Please enjoy this rendition of "God Hates America" by one of the Westboro Baptist Church protesters, who so kindly agreed to let me tape her singing.
If you watched that video, you might be asking yourself, "What in the hell is going on here?"
That is a damned good question.
The Westboro Baptist Church is flamboyantly extremist, hostile, and out of touch with reality. They aren't affiliated with any other Baptist conventions, and the membership is composed almost entirely of the extended family of Fred Phelps, the crackpot founder of this bizarre hate group.
And, boy, are they ever a hate group. Among their registered domain names are www.godhatesfags.com, www.godhatesamerica.com, and even www.godhatessweden.com. Yup, they have a vendetta against Sweden. A quick YouTube search will show you many examples of the vitriol with which they attack gays, dead soldiers, the loved ones of dead soldiers, Lady Gaga, gay-loving Swedes, and pretty much anybody else they can think of.
Their picket schedule, which is posted publicly online, leaves the outsider amazed that these people don't have anything better to do with their time. The group is based in Topeka, Kansas, but holds pickets all over the country, from Texas to Missouri to New Hampshire and beyond.

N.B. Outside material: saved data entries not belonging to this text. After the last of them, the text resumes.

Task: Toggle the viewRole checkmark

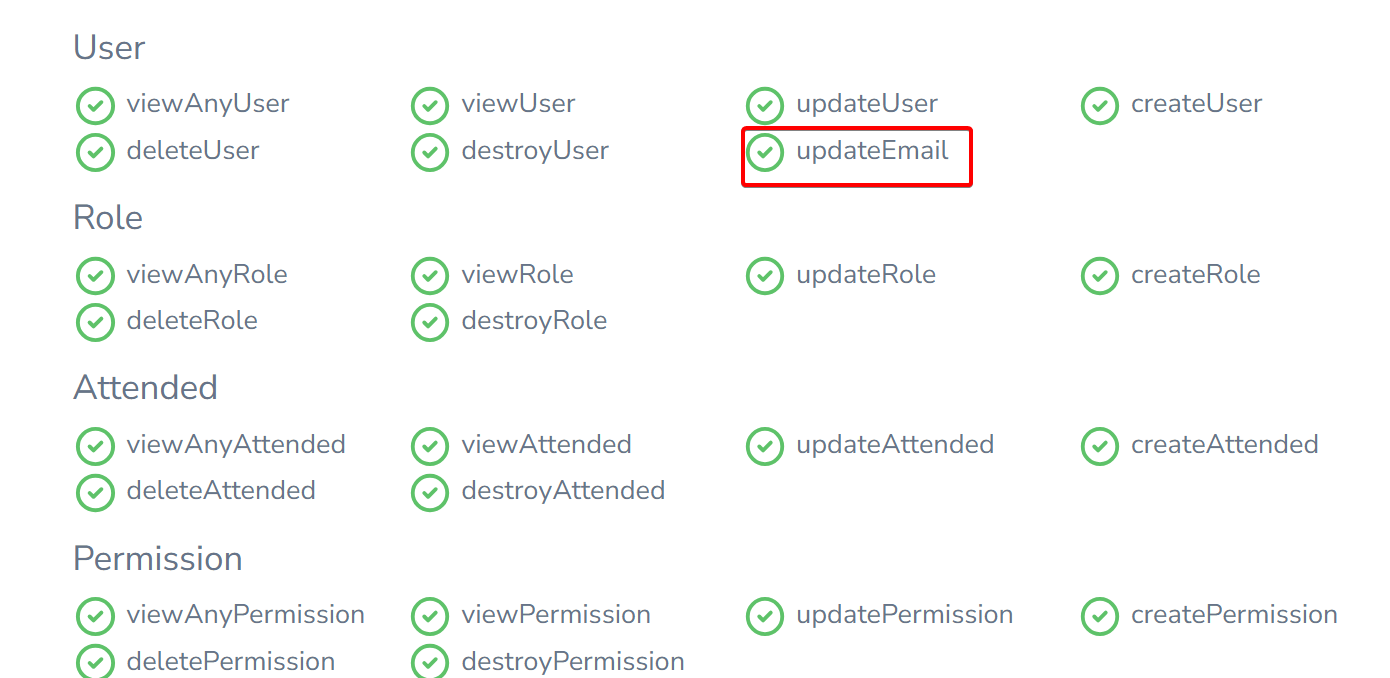Action: click(x=430, y=275)
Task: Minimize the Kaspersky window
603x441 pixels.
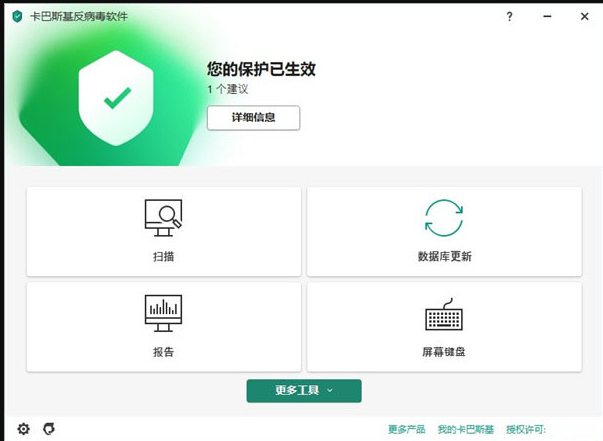Action: click(x=546, y=16)
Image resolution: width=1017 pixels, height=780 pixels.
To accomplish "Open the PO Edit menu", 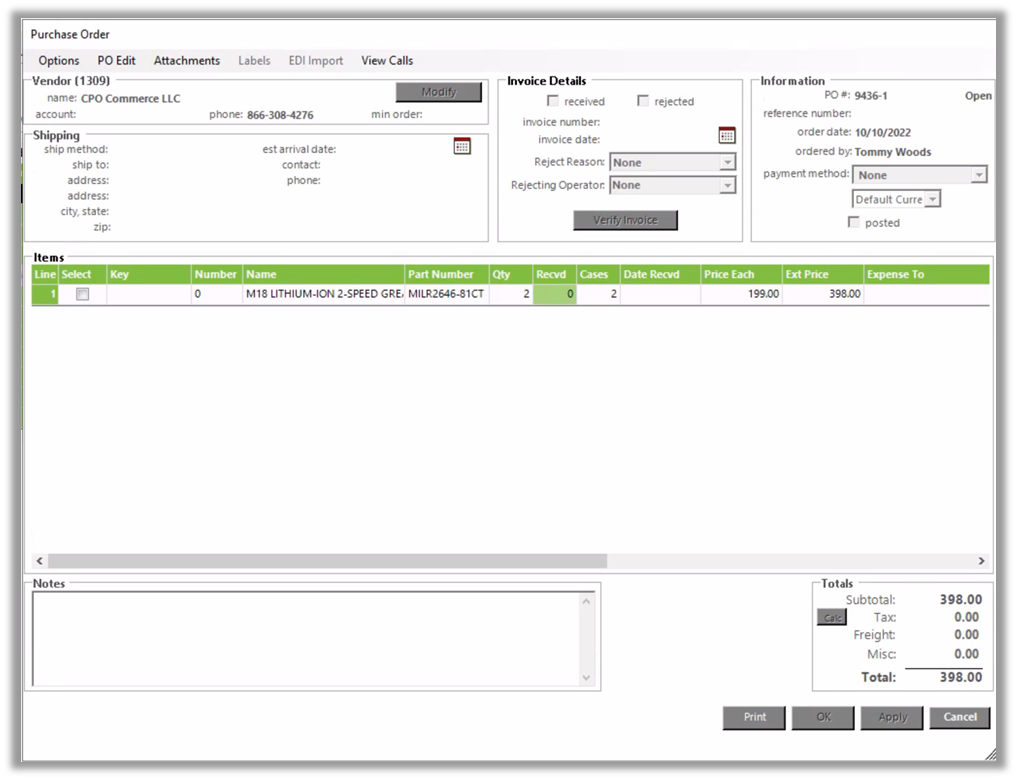I will [116, 60].
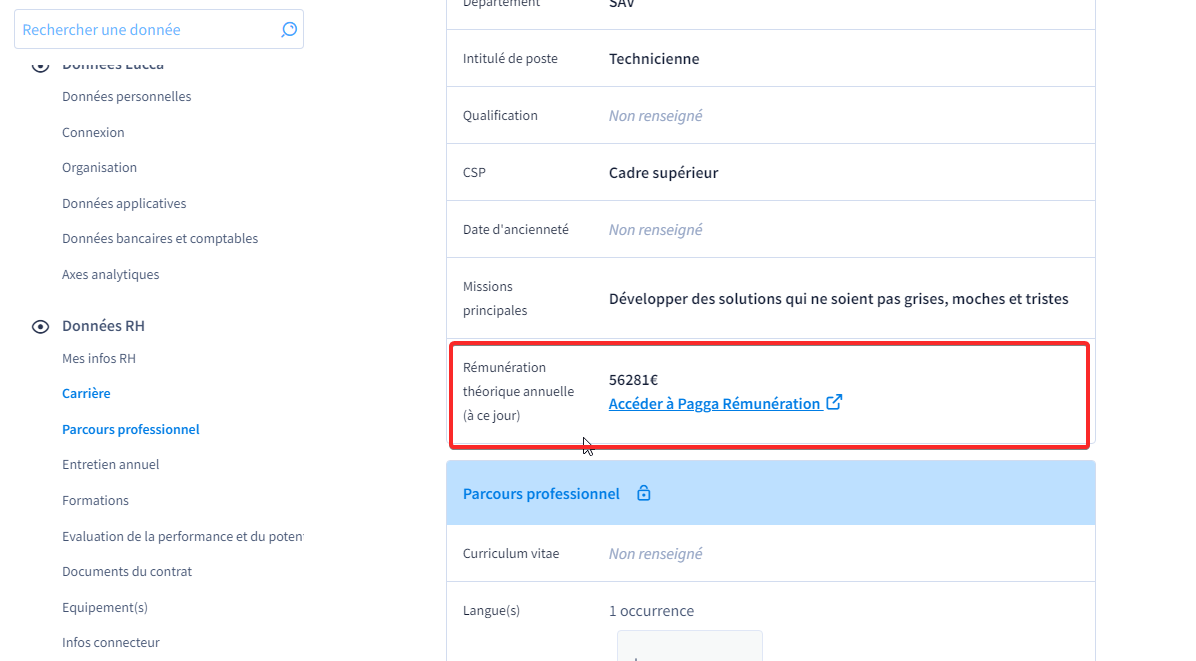Open Données applicatives entry
1196x661 pixels.
point(124,203)
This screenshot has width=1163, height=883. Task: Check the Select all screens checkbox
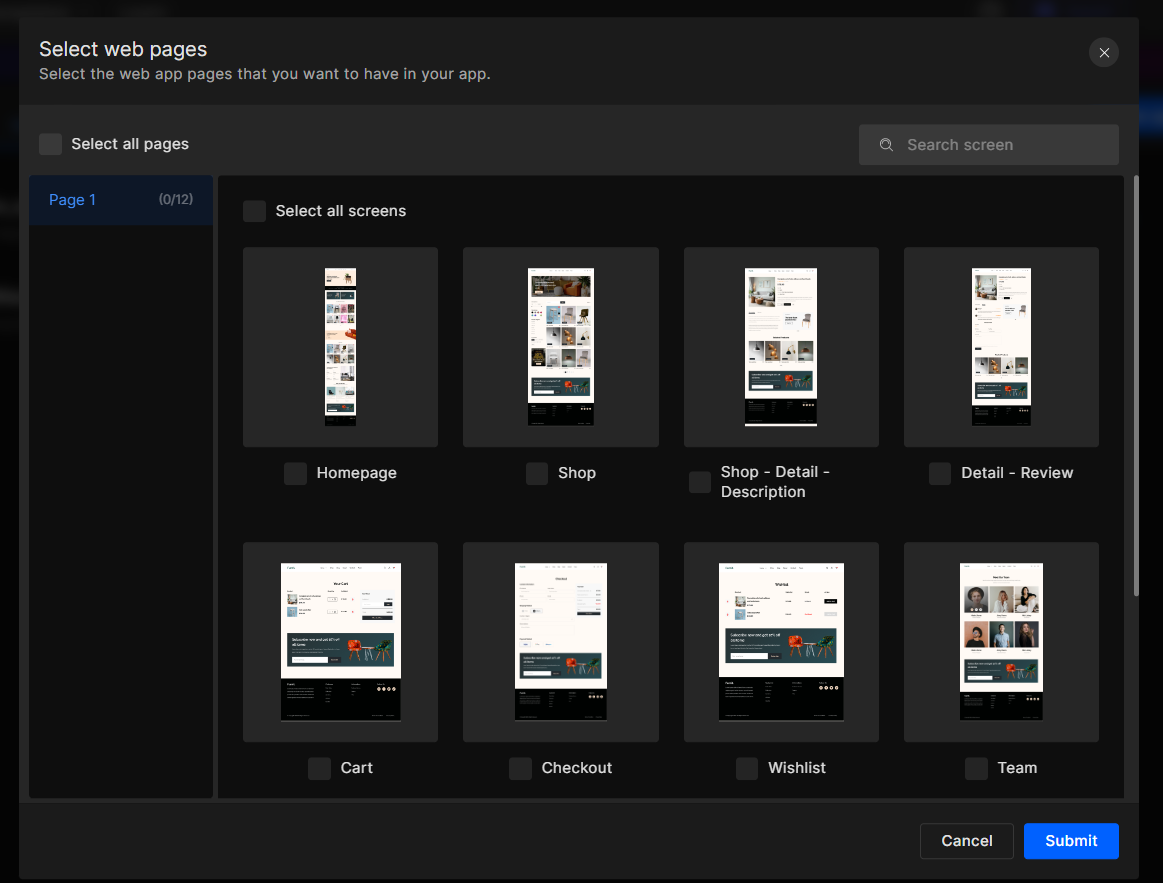click(254, 211)
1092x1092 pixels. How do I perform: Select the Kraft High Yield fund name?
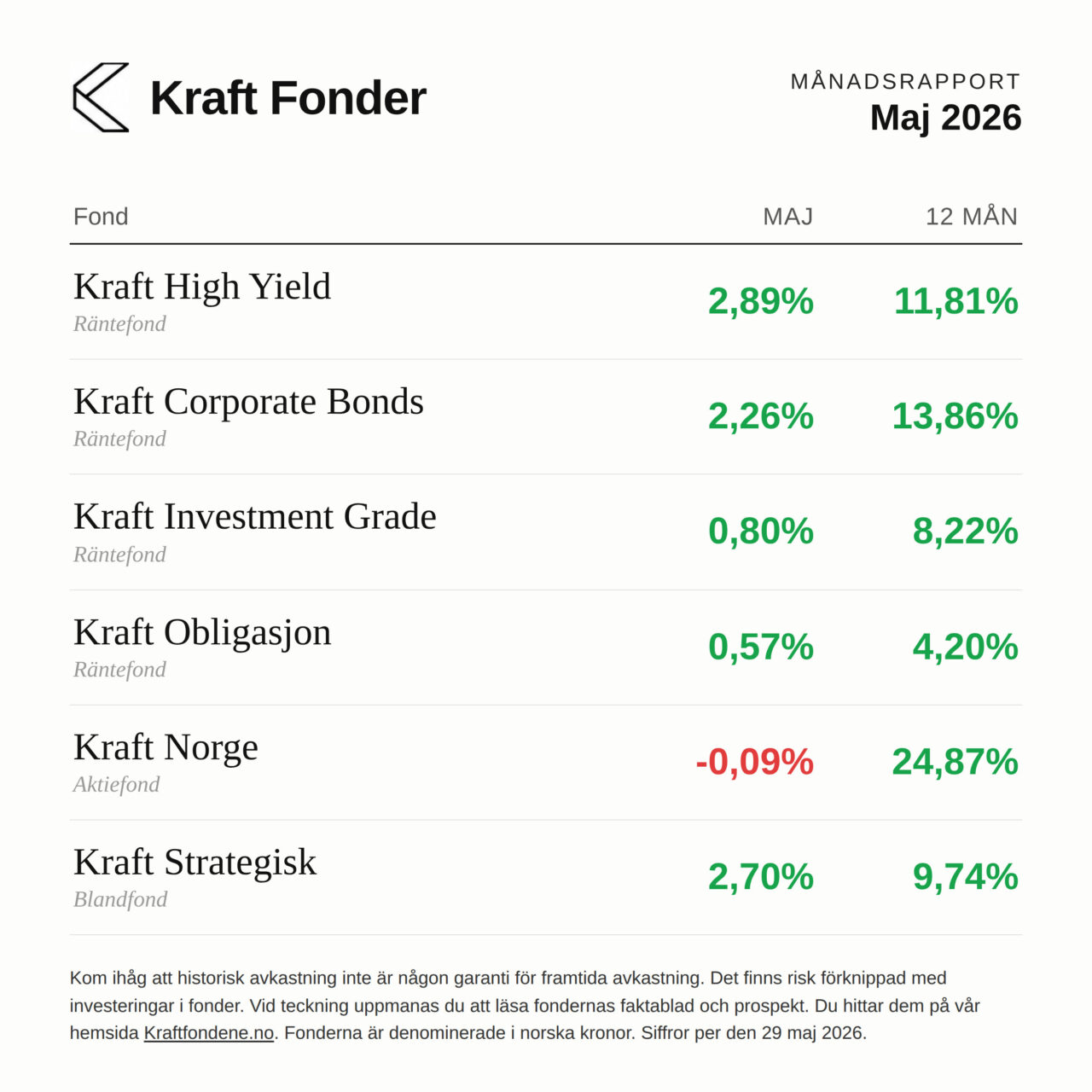202,287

Most of their picketing has to do with denouncing the groups mentioned above -- they are famous for picketing military funerals -- but tonight they had a different agenda, one that dwarfs all their other protests by its grave importance.
They're picketing Dartmouth hockey.
Wait... What? Here's what their picket schedule has to say:
Dartmouth College Thompson Arena - Hockey freaks God H8s U!...WBC will picket your stupid, cold (really, ice hockey in the middle of winter?! COULD YOU BE MORE LAZY AND UNIMAGINATIVE?) violent, time-wasting crappy Hockey game - your SPORT.
Okay, so they don't like sports. Strange that this ranks up there with destroying the nation through sodomy, war, and rape of little boys, but whatever.
You know there will be only a few more of these entertainment events before God lets Obama simply destroy this nation.
I'm not sure why exactly this is, but they seem to have a lot of predictions that involve Obama bringing about the apocalypse.
After this, it devolves into a feverish rant that I am at a loss to describe:
God does not have anything good to say about your sport(s). Check this out, and be afraid - be very afraid: Judges 16:25 And it came to pass, when their hearts were merry, that they said, Call for Samson, that he may make us sport. And they called for Samson out of the prison house; and he made them sport: and they set him between the pillars. Judges 16:27 Now the house was full of men and women; and all the lords of the Philistines were there; and there were upon the roof about three thousand men and women, that beheld while Samson made sport. Then right after they made sport of harassing the blind Samson, God DESTROYED ALL those Philistines! YAY! Proverbs 10:23 It is as sport to a fool to do mischief: but a man of understanding hath wisdom. Proverbs 26:19 So is the man that deceiveth his neighbour, and saith, Am not I in sport? Isaiah 57:4 Against whom do ye sport yourselves? against whom make ye a wide mouth, and draw out the tongue? are ye not children of transgression, a seed of falsehood, God Hates DOOMED america, God Hates Arizona, God Hates Florida. You are all going to hell, and there is nothing to do but hear the words, hate the words, get mad at the words - - then get more words. Repeat, repeat until Jesus Christ comes in power and glory to redeem HIS people. Praise God! AMEN!
Just in case this sounds like your cup of tea, you can join them in Manchester tomorrow to express your outrage at the existence of Catholics -- "FAG PRIESTS, PRIESTS RAPE BOYS", "U pay to rape 'em U R guilty!", "Obama loves you baby-murdering-raping-freaks, but God Hates you. Praise God!" ... and so on.
Interestingly enough, when I met them on the street, they had nothing to say about hockey. I asked one woman why they had come to Hanover tonight, and she responded that she wanted to warn her fellow men of the "impending judgment".
Hear that, hockey fans? You must mend your ways, or you're sending us to hell quicker than a breakaway shot down the ice. Maybe you should take up croquet instead.
But they're not all bad -- these folks have their human side too. Witty barbs like "Fuck you!" zoomed out the windows of many passing cars. One motorist yelled "Go home!" to which my amiable correspondent replied "You go home! You're a towel!"
See? Even Westboro Baptists watch South Park. Wait... that seems a bit hypocritical, doesn't it? And do they really think that invoking Towelie, the talking stoner towel, will move the average sinner to repent?
If nothing else, the Westboro Baptists are very media-friendly folks. A couple of guys on the street stopped next to the protesters to get a picture with them, and our WBC buddies were happy to oblige. "They'll probably put it up on their Facebook page, or their Twitter, or their Tweeter, or whatever it is," remarked my good-natured evangelist. "Facebook is so last year," scoffed her comrade nearby.
Maybe they're not entirely out of touch with reality after all.